As is not uncommon for new drug classes, the initial development of SGLT2 inhibitors saw multiple early candidates discontinued due to safety issues. Canagliflozin and dapagliflozin are now the first of their class to reach the US market.

How do SGLT2 inhibitors work?

One of the most basic biological factors driving the diabetes and obesity epidemics is that our bodies have evolved to never waste food and energy. For most species, including our hunter-gatherer ancestors who could never be entirely sure where their next meal would come from, such aggressive conservation of energy made perfect sense. But modern humans live in an era of plentiful food, where there’s far greater danger of eating too much rather than too little. SGLT1 and SGLT2 evolved to prevent the loss of seemingly vital sugar by transporting glucose from the kidney back into the bodys circulation, with SGLT2 reabsorbing 90% of glucose in the kidney and SGLT-1 accounting for the final 10% in the kidney.

In people without diabetes, there is a certain threshold at which glucose levels in the bloodstream are so high that the body begins to expel glucose in the urine – this level is determined by the number of SGLT2 proteins (when too much glucose filters through the kidneys, there are not enough available SGLT2s to bring glucose back to the blood, and glucose spills into the urine). Interestingly, in people with diabetes, the threshold is actually higher because diabetes patients have excess SGLT2 proteins, meaning that a greater amount of glucose can be reabsorbed before glucosuria occurs (this of course exacerbates hyperglycemia). SGLT2 inhibitors reduce the threshold to below-normal levels and thus promote glucosuria at lower blood glucose concentrations.

SGLT2 inhibitors work by preventing the reabsorption of glucose in the kidneys, and by reversing the fine-tuned biological process for storing energy. SGLT2 inhibitors cause glucosuria, but this is because the inhibitors decrease the number of available SGLT2, and thereby lower the threshold for glucose excretion. This can cause the expulsion of 100 to 300 calories of excess glucose each day. Indeed, clinical trials for canagliflozin and dapagliflozin, and other SGLT2 candidates have all shown weight loss, which may be beneficial if patients are also trying to lose weight.
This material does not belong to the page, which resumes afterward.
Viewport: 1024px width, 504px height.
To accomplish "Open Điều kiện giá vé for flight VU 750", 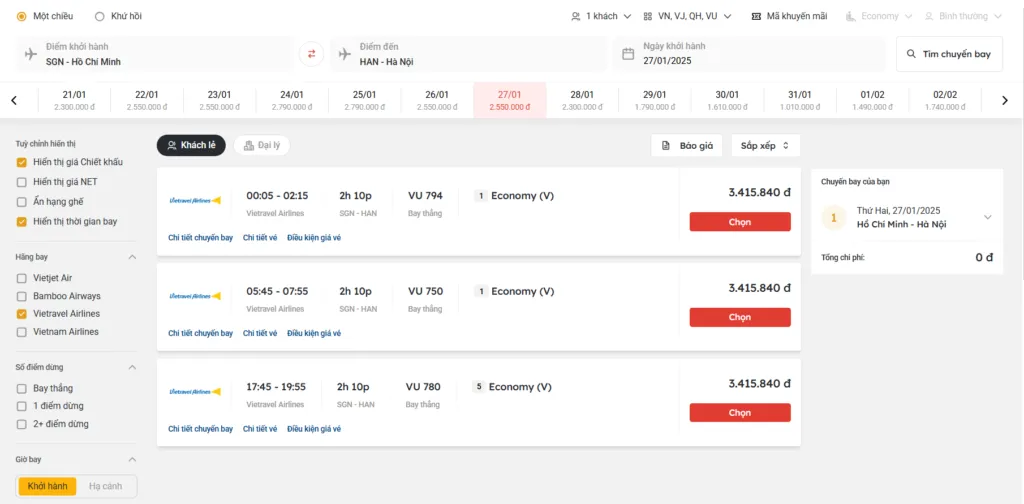I will tap(314, 333).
As with many therapies however, the benefits of SGLT2 inhibitors are tempered by side effects. Some potential negative side effects include genital and urinary tract infections and decreases in bone density, though none of these were sources of significant concern for the FDA’s advisory committee. The infections most likely occur because fungi and bacterial cultures can grow more quickly in the sweeter, glucose-rich urine. The excretion of glucose through the urinary tract is clearly linked with an increase in infection, but clinical data and key endocrinologists suggest that these infections have thus far generally proven easily treatable with medication.

The true inconvenience of these infections will become clearer once people begin taking these medications, especially once it becomes clear whether or not these infections are a persistent, recurring issue for users over a longer time period than has thus far been explored in clinical trials. And while there isn’t yet the long-term data to assess this either way, it’s worth noting that chronic hyperglycemia often impairs the function of the body’s white blood cells, which are essential to fighting infection.
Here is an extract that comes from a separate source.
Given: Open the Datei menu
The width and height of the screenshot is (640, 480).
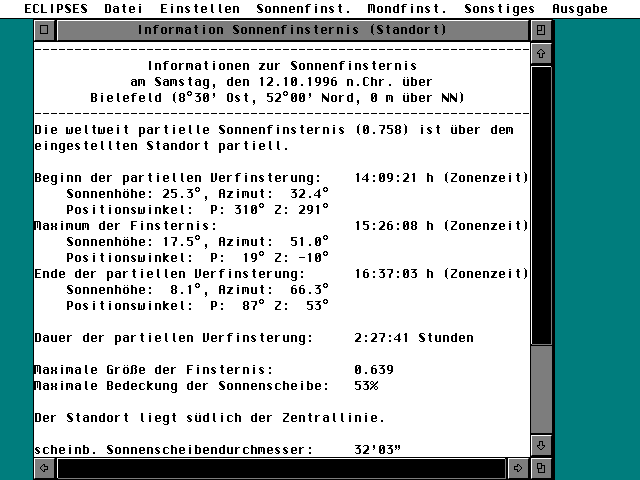Looking at the screenshot, I should [x=123, y=8].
Long-term SGLT2 inhibition might not only lower glucose levels, but also strengthen the body’s white blood cells, which in turn would be more able to fight off urinary tract infections. Other potential side effects of SGLT2 inhibitors tend to be more specific to particular drugs rather than the class a whole, such as the increase in breast and bladder cancer risk associated with dapagliflozin but not seen in canagliflozin.